A Point of Injecting Code into Objects

The second thing I understood came from watching Trygve Reenskaug’s talk at Øredev last year. He demoed the Interactions perspective in BabyIDE, and showed how the roles in the arrows example interact. That view was pretty eye-opening for me (it’s about 1h 10mins into the talk), because it showed how you could extract the code that objects run to execute a distributed algorithm and look at only that code in isolation from other code in the objects. So the roles defined in a particular context are tightly tied in with each other, making up a specific distributed algorithm. Looking at that code separately from the actual objects that will execute it at runtime means you can highlight the distributed algorithm and make it readable.

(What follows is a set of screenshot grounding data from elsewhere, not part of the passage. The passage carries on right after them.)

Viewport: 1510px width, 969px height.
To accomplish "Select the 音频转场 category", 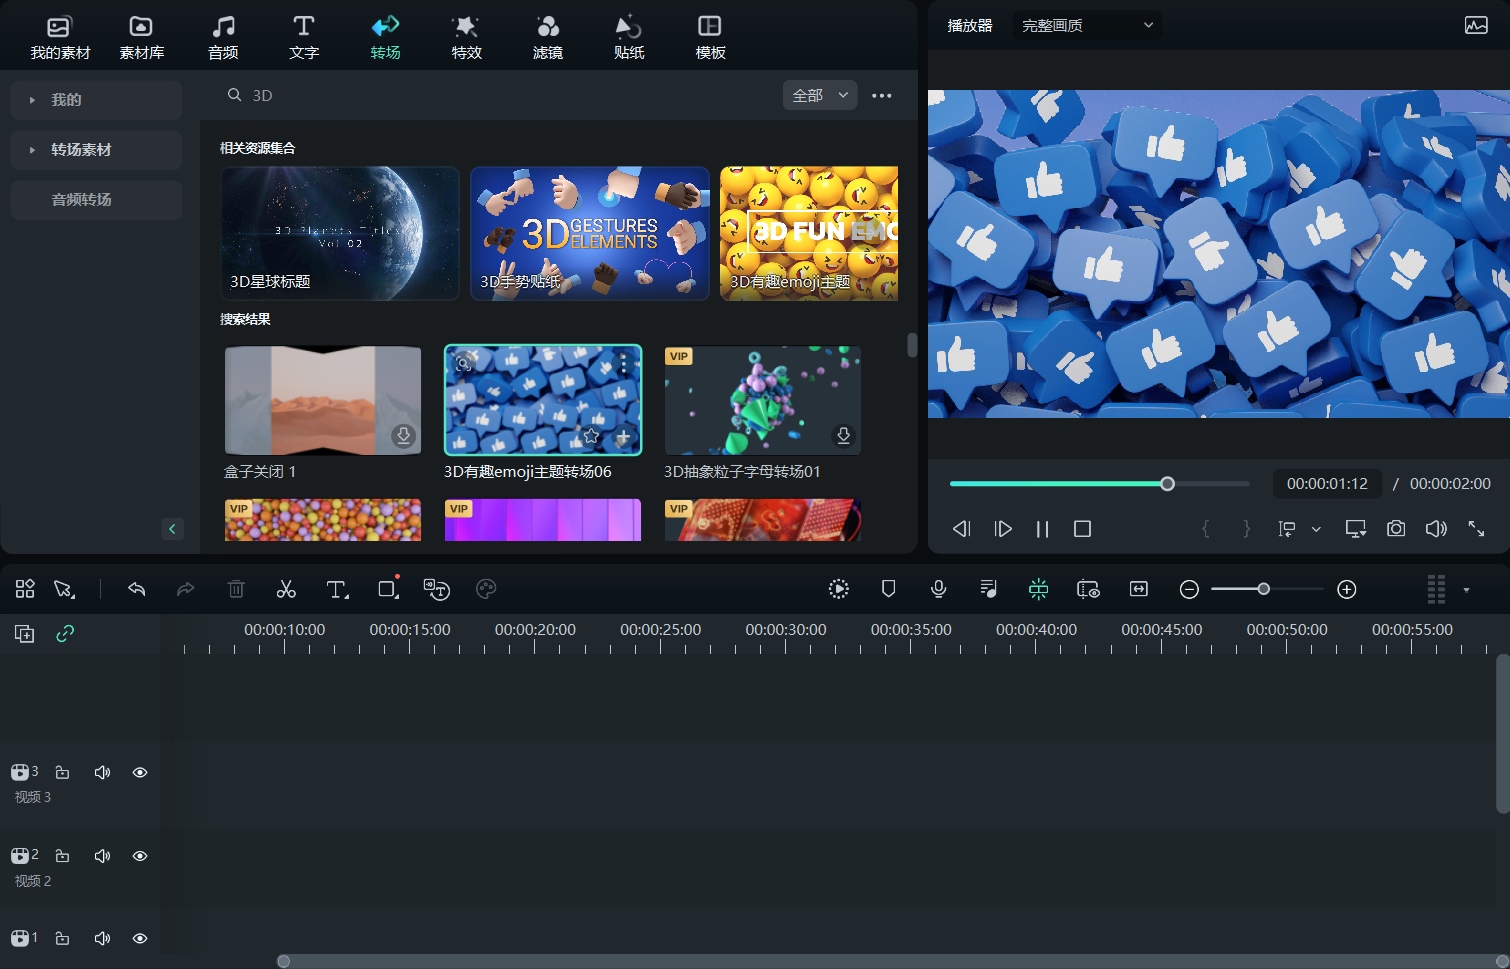I will 81,200.
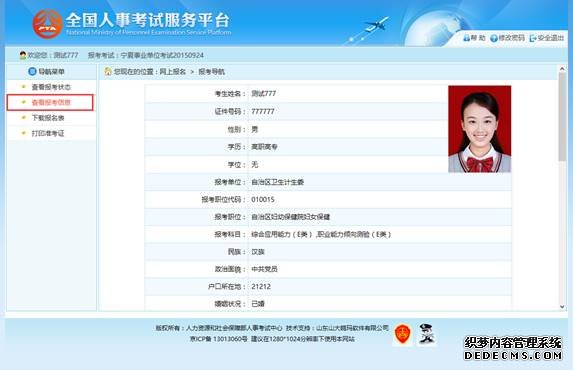Image resolution: width=573 pixels, height=370 pixels.
Task: Open 查看报考状态 menu item
Action: [51, 87]
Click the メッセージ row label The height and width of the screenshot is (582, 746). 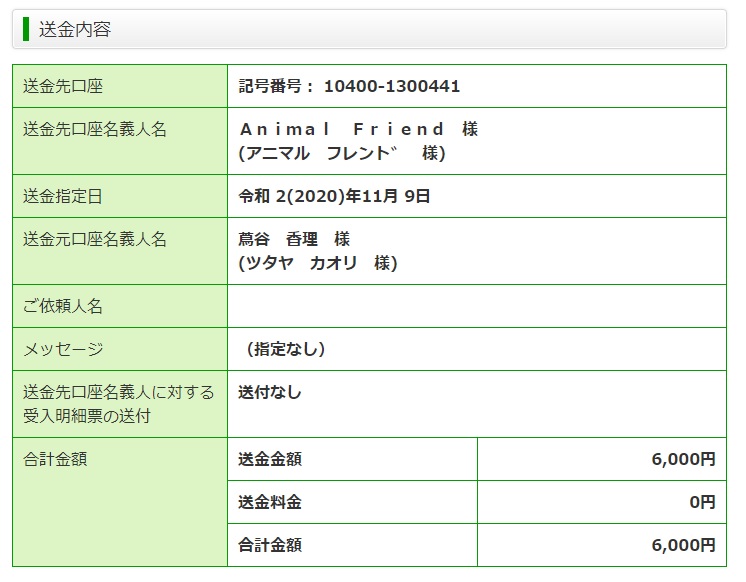point(63,349)
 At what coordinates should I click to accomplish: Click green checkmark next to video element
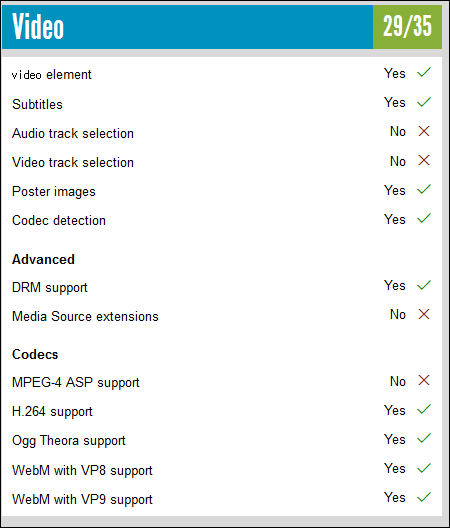point(424,72)
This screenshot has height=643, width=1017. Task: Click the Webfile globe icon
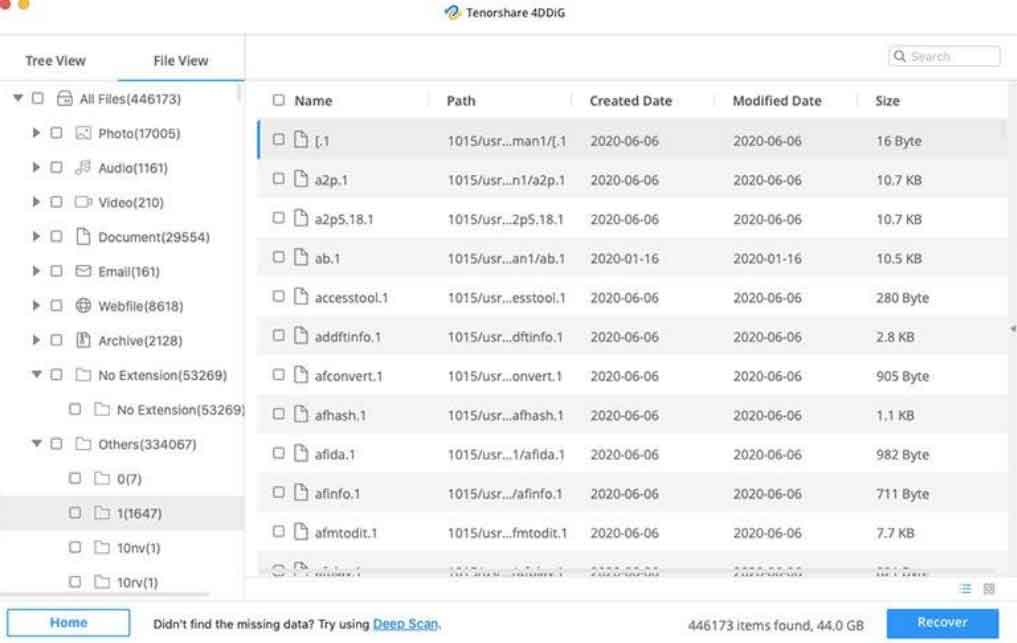tap(84, 306)

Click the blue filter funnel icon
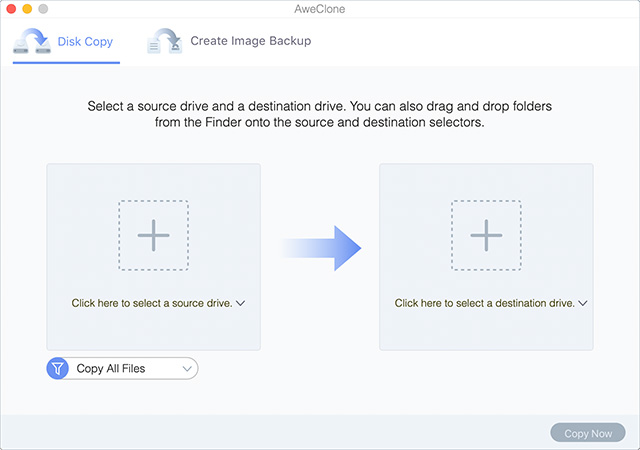tap(58, 368)
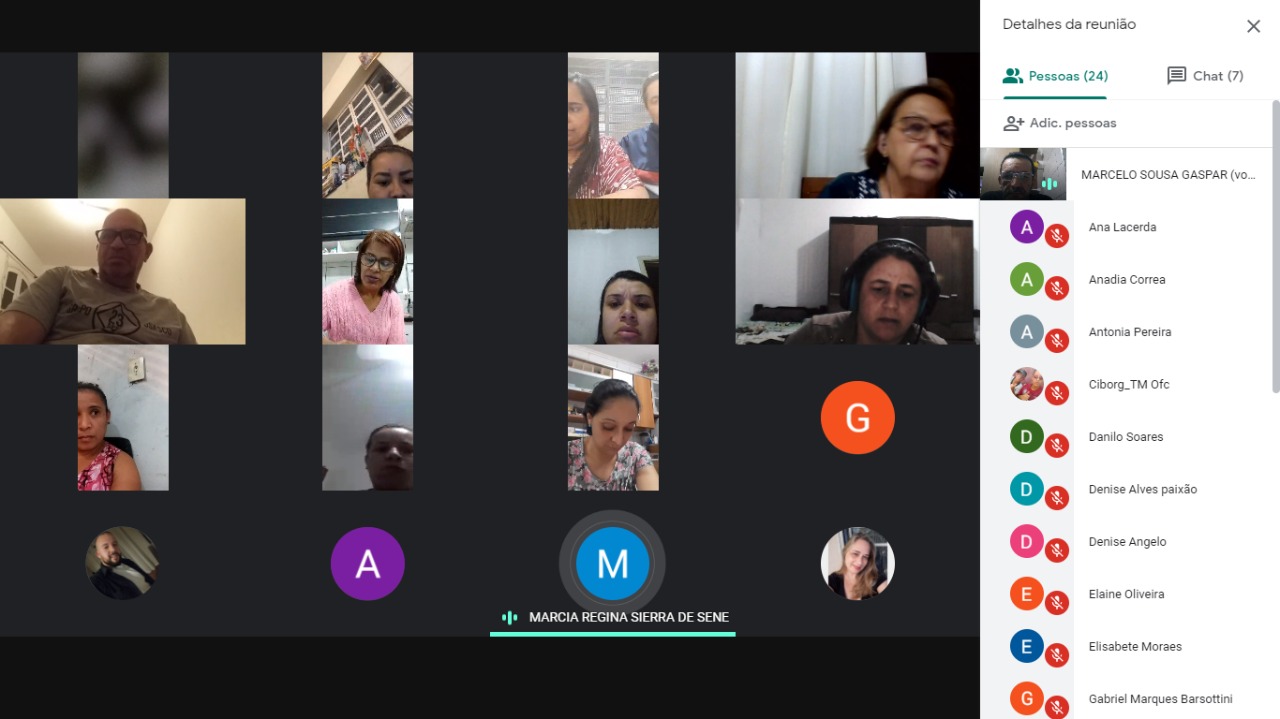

So, clearly, if you want to separate an algorithm into pieces that should be executed by different objects without a central controlling object, injecting algorithms into objects gives you an advantage over injecting objects into an algorithm. Of course, the example algorithm from the talk is pretty trivial and could equally well be implemented with a central controlling object that draws arrows between the shapes that play the roles. Such an algorithm would also be even easier to overview than the fragmented one in the example, but that observation may not always be true. The difficult thing about architecture is that you have to see how it works in a large system before you know if it is good or not – small systems always look neat.

So with DCI proper, you can do things you can’t with DCI/DI – it is more powerful. But without an IDE that can extract related roles and highlight their interactions, I think that understanding a system with many different contexts and sets of interacting roles could get very complex. I guess I’m not entirely sure that the freedom to more easily distribute algorithm pieces to different objects is an unequivocally good thing in terms of writing code that is simple. And simple is incredibly important.

Conclusion

I still really like the thought of doing DCI but using DI to inject objects into algorithms instead of algorithms into objects. I think it can help simplify the business logic as well as make the system’s runtime structure easier to understand. I think DCI/DI does at least as well as DCI proper in addressing a point that Trygve Reenskaug comes back to – the GOF statement that “code won’t reveal everything about how a system will work”. Compared to DCI proper, DCI/DI may be weaker in terms of flexibility, but it has a couple advantages, too:

  • You can do it even in a language that doesn’t allow dynamically adding/removing code to objects.
  • Dynamically changing which code an object has access to feels like it may be an area that contains certain pitfalls, not least from a concurrency perspective. We’re having enough trouble thinking about concurrency as it is, and adding “which code can I execute right now” to an object’s mutable state seems like it could potentially open a can of worms.

I am still not completely sure that I am right about DI being a worthy substitute for class composition in DCI, but I have increased my confidence that it is. And anyway, it probably doesn’t matter too much to me personally, since, using dynamic, context-based DI looks like an extremely promising technique compared to the static DI that I am using today. I really feel like trying DCI/DI out in a larger context to see if it keeps its promises, but I am less comfortable about DCI proper due to the technical and conceptual risks involved in dynamically injecting code into objects.